This sum is associated with a picture showing the graph of a function and the rectangles that are involved in the sum.

The Riemann sum [itex] \beta_n [/itex] that uses the same bases but takes the altitudes to be the values of the function at the left hand endpoints of the bases is:

[itex] \beta_n = \sum_{k=0}^{n-1} \triangle x\ f(z + k \triangle x) = \triangle x \sum _{k=0}^{n-1} f(a + k \triangle x) [/itex]

The definition of [itex] \int_a^b { f(x) dx} [/itex] says (among other things) that it is the limit of either type of Riemann sum as [itex] n [/itex] approaches infinity.

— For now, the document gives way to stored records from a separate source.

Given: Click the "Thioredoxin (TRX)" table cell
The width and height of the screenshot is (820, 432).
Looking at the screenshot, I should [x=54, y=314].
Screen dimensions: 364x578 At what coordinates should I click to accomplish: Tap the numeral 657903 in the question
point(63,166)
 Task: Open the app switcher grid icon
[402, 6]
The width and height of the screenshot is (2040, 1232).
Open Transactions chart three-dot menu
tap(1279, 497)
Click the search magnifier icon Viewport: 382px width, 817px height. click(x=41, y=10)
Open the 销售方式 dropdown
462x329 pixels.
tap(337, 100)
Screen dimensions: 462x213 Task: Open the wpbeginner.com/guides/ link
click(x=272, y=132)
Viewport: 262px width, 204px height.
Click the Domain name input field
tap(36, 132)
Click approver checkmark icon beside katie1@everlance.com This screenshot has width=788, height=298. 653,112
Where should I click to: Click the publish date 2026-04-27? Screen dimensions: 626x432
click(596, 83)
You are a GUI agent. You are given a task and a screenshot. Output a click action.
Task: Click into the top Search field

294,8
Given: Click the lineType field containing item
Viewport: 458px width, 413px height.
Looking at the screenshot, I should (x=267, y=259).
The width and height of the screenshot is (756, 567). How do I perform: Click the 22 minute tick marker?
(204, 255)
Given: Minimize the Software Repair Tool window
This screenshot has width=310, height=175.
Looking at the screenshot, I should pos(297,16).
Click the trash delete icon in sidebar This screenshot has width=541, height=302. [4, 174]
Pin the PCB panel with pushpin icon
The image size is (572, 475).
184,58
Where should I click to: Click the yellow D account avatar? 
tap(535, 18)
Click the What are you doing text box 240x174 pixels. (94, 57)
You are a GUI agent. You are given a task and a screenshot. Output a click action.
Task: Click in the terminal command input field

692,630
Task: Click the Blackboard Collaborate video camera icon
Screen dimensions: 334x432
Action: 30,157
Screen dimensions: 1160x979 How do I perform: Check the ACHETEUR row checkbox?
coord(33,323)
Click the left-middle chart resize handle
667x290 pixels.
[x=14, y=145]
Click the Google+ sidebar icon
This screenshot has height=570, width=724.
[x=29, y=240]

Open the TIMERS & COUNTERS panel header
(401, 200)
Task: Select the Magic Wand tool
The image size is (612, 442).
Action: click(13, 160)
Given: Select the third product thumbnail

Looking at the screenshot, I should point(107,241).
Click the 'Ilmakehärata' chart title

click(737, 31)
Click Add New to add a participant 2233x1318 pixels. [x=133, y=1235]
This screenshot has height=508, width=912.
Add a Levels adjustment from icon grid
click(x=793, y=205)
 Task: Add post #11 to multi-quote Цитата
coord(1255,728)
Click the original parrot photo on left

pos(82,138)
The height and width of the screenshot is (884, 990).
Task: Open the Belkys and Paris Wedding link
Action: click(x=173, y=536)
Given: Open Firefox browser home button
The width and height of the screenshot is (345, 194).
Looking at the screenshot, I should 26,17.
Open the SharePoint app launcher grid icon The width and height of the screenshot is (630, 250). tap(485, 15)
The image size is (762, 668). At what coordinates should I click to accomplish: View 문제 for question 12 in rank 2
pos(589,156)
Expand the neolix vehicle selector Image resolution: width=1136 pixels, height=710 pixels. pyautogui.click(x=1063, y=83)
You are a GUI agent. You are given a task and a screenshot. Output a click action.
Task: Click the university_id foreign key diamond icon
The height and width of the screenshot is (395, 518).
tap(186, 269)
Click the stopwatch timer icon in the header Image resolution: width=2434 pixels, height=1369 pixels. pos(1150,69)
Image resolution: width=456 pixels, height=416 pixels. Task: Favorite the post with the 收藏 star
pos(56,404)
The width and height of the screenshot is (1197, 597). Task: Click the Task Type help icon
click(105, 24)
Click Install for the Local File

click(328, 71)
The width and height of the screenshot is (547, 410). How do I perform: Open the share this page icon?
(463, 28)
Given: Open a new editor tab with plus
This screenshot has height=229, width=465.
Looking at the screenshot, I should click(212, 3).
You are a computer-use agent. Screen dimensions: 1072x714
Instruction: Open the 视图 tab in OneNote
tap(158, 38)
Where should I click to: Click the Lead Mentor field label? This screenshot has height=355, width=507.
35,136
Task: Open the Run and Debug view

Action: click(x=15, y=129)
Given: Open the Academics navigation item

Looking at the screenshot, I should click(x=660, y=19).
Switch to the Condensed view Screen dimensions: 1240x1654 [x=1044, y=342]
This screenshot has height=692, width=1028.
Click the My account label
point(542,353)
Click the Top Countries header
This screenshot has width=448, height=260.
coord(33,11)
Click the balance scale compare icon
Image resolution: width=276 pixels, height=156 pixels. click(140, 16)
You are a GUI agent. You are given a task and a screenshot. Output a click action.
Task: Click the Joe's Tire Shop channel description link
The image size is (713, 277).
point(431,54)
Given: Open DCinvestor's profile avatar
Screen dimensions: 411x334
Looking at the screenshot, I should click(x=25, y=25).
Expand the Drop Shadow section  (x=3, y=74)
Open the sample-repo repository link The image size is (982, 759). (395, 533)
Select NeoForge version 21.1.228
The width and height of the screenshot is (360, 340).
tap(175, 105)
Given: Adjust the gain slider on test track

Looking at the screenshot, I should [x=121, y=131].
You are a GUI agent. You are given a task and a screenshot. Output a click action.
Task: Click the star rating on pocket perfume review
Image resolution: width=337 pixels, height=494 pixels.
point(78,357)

Let [itex] \alpha = \lim_{n\rightarrow \infty} \alpha_n [/itex] then [itex] \alpha = \int_a^b f(x) dx [/itex]

Let [itex] \beta = \lim_{n\rightarrow \infty} \beta_n [/itex] then [itex] \beta = \int_a^b f(x) dx [/itex]

That is relation between the sums and the integral.

Your problem is a particular case with:

[itex] a = 0 [/itex]

[itex] b = 1 [/itex]

[itex] f(x) = \frac{1}{1 + x^2} [/itex]

[itex] \triangle x = \frac{1-0}{n} = \frac{1}{n} [/itex]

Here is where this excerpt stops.